Records from a collection.
=======
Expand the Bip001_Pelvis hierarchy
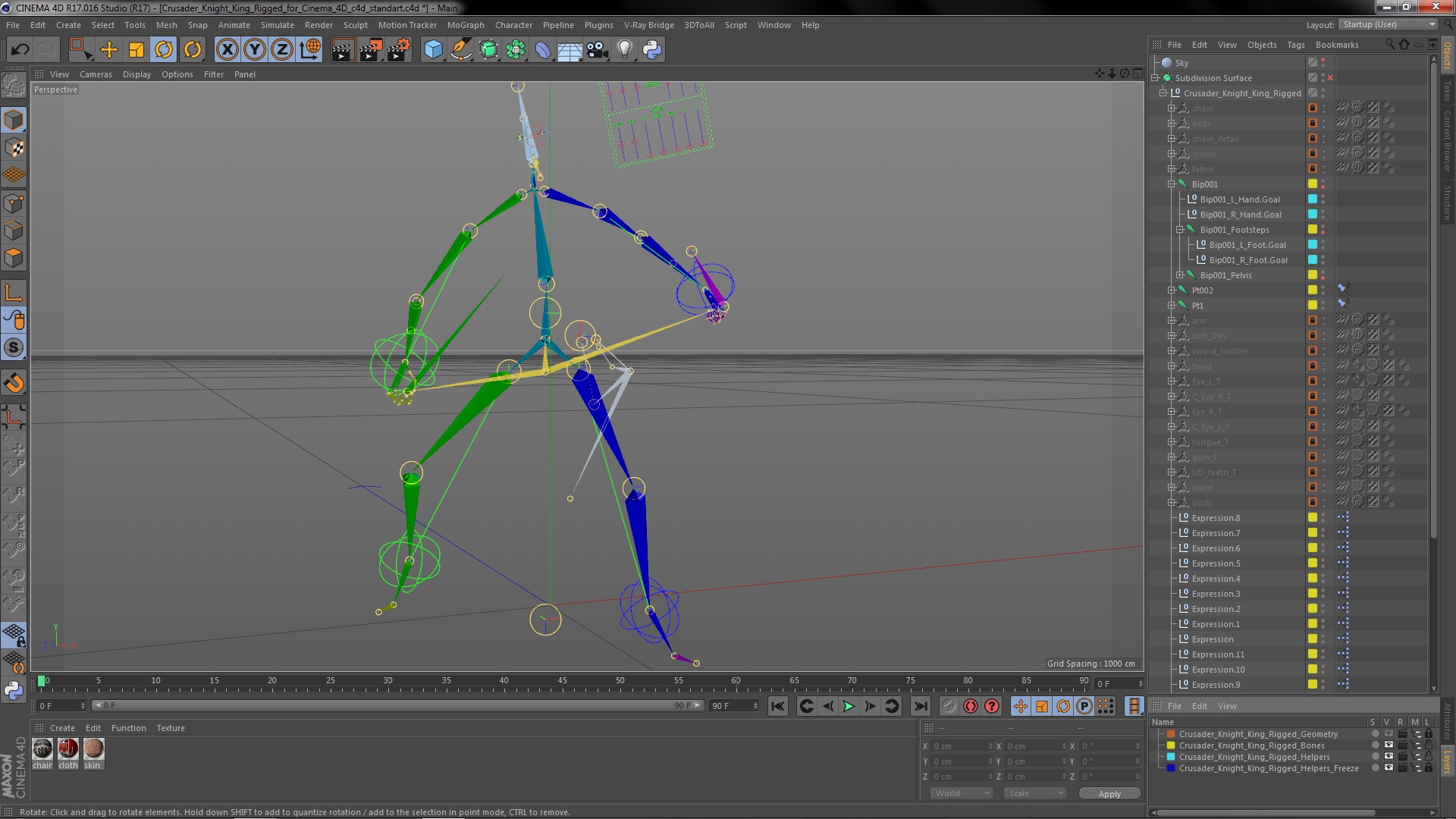1456x819 pixels. 1180,275
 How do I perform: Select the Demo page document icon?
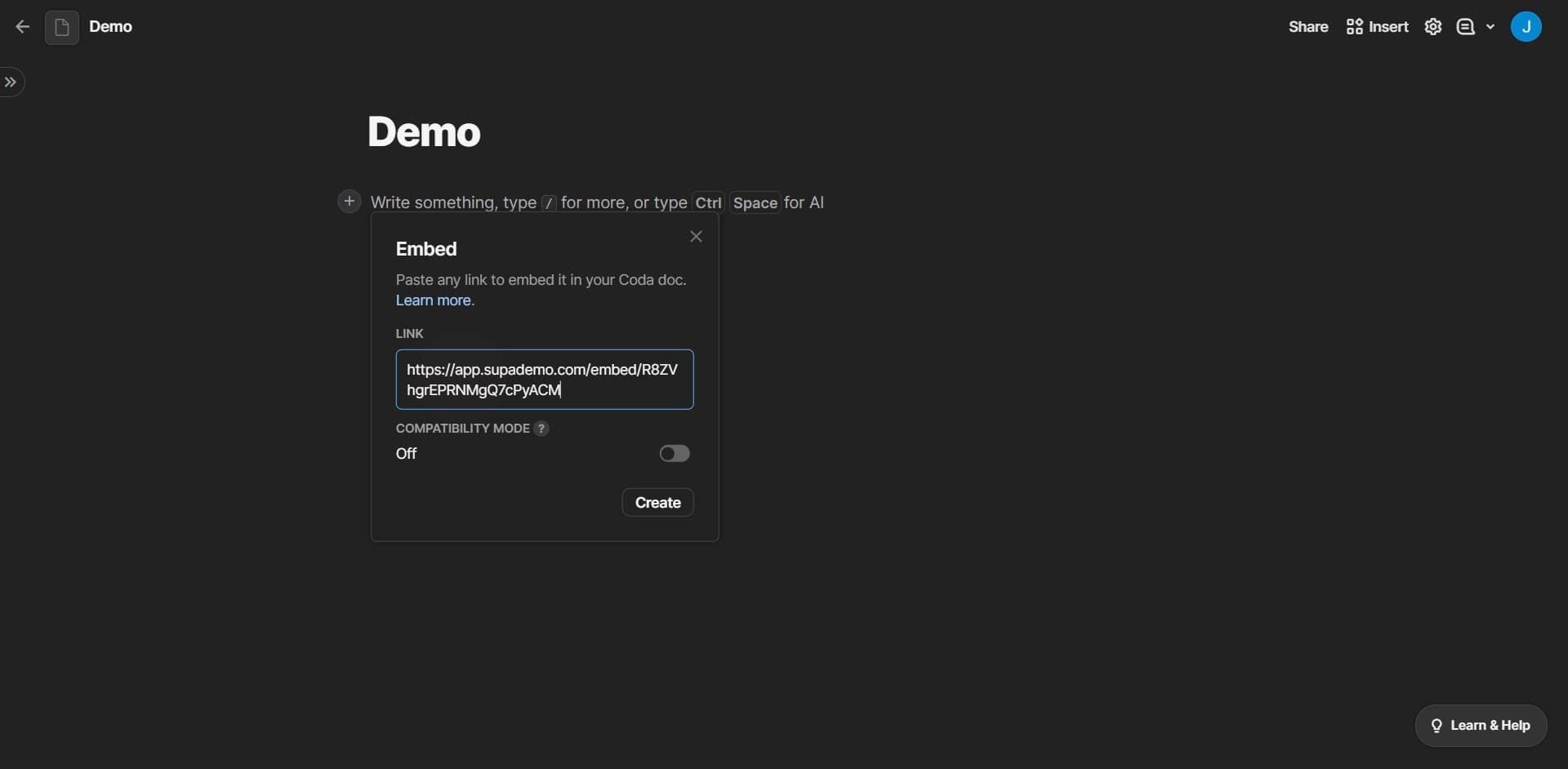(61, 26)
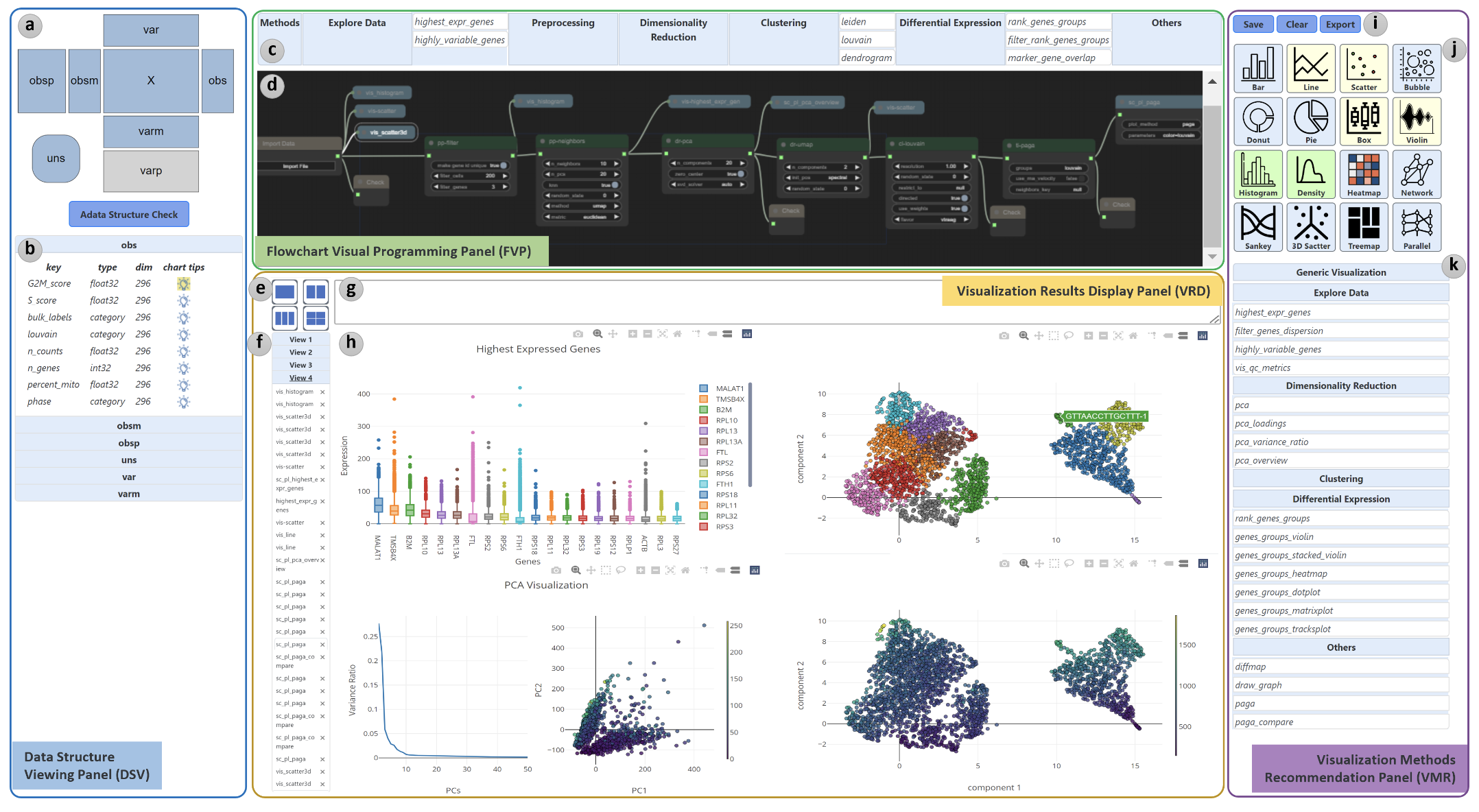Screen dimensions: 1479x812
Task: Choose the Heatmap chart icon
Action: click(1363, 174)
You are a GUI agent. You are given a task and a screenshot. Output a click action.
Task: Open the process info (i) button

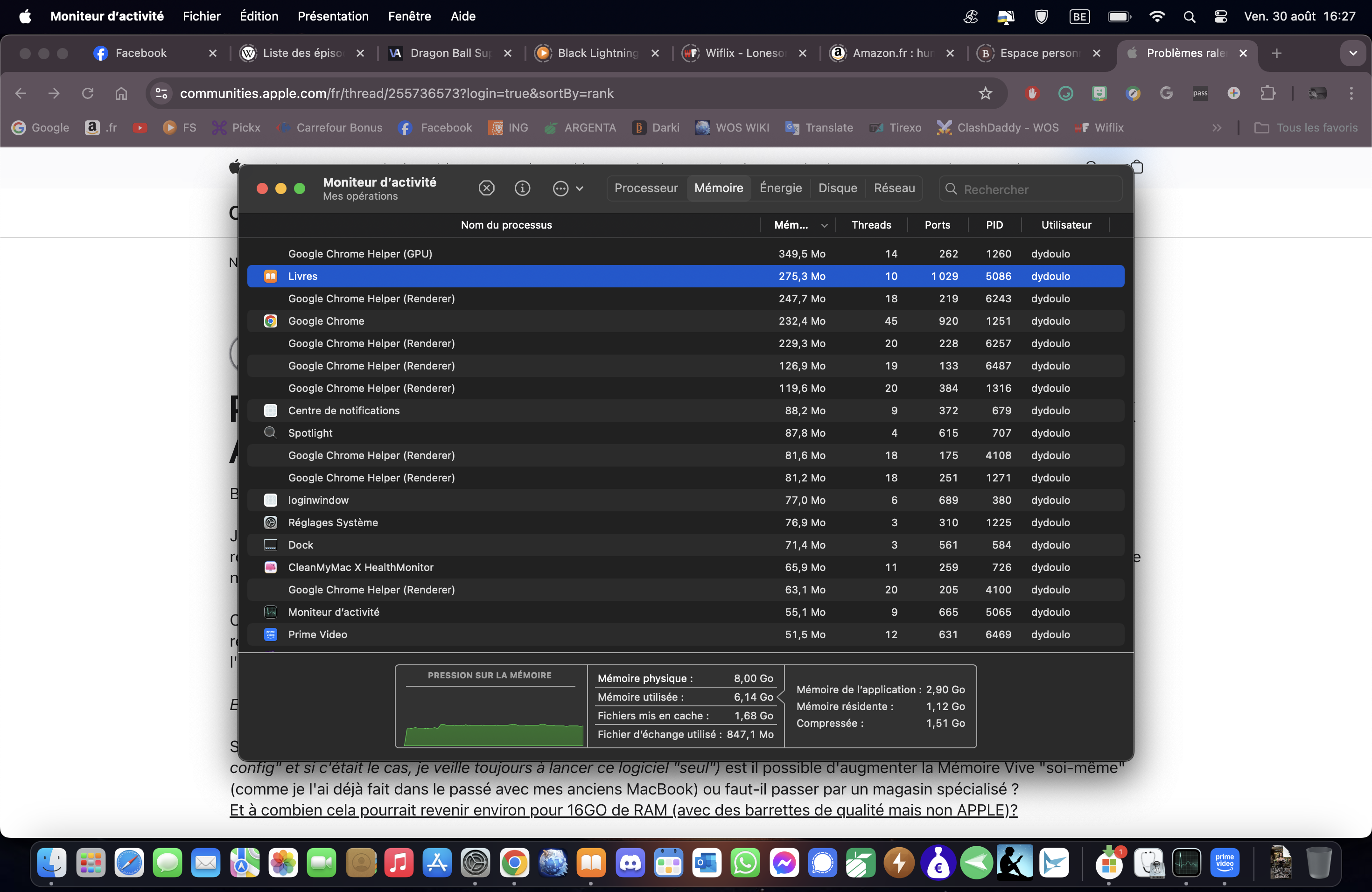pos(522,188)
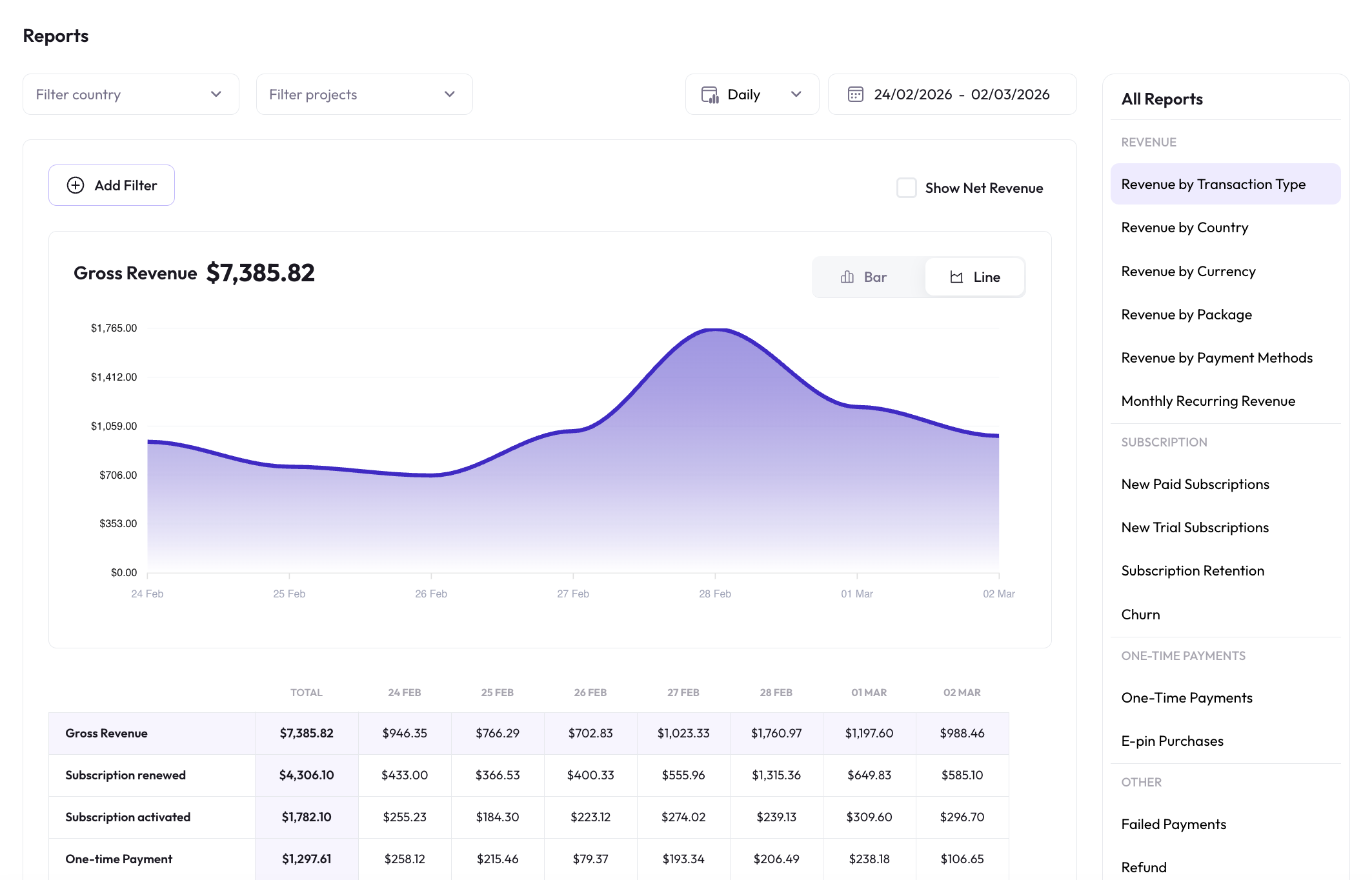Open New Trial Subscriptions report
1372x880 pixels.
pos(1195,528)
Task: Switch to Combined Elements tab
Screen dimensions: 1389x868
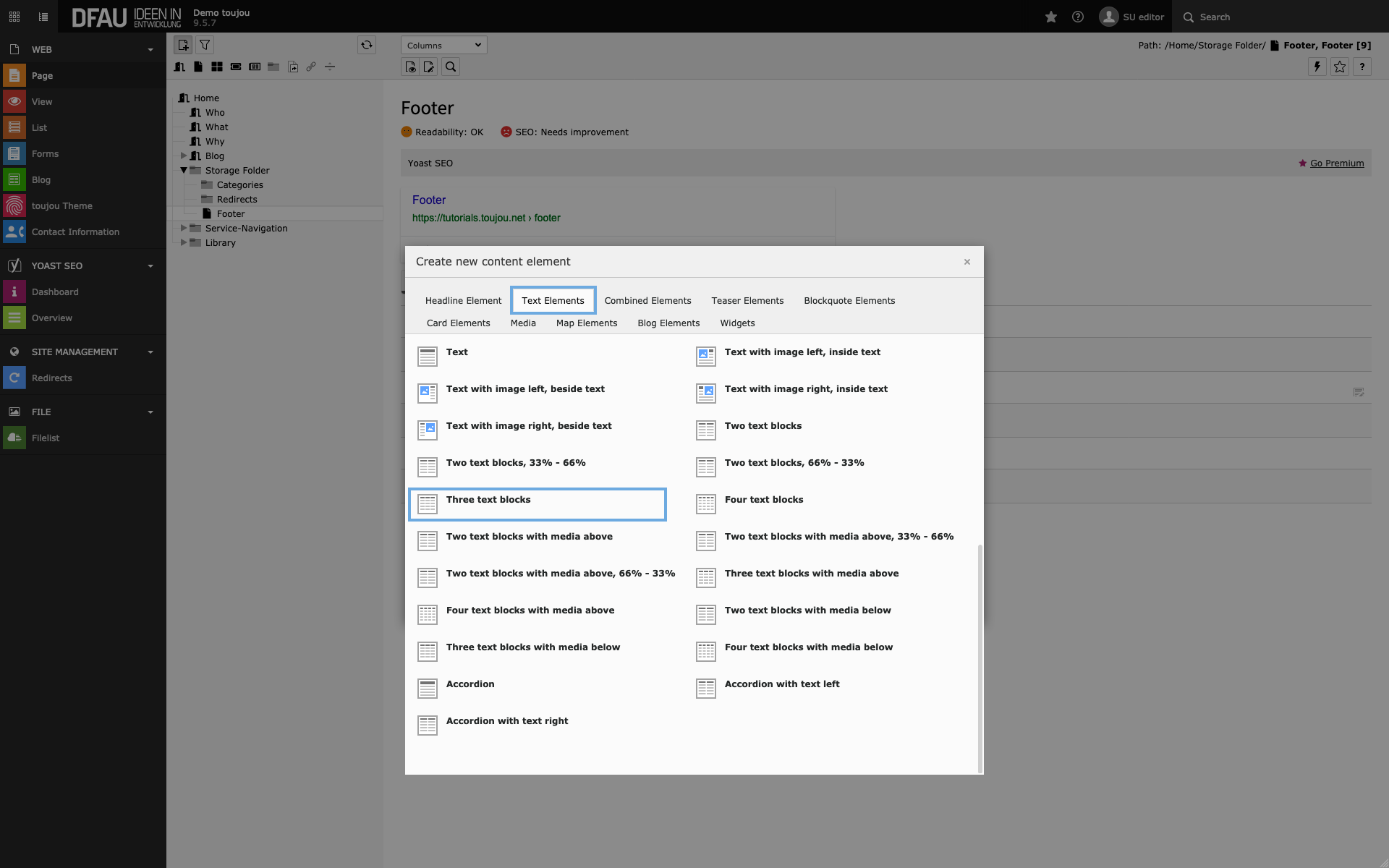Action: (x=647, y=301)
=======
Ignoring the pictures, write out word for word only the lines from the one containing "Task: Switch to Combined Elements tab" through the last line of the data, both ends included.

Solution for this problem.
Task: Switch to Combined Elements tab
Screen dimensions: 1389x868
Action: (x=647, y=301)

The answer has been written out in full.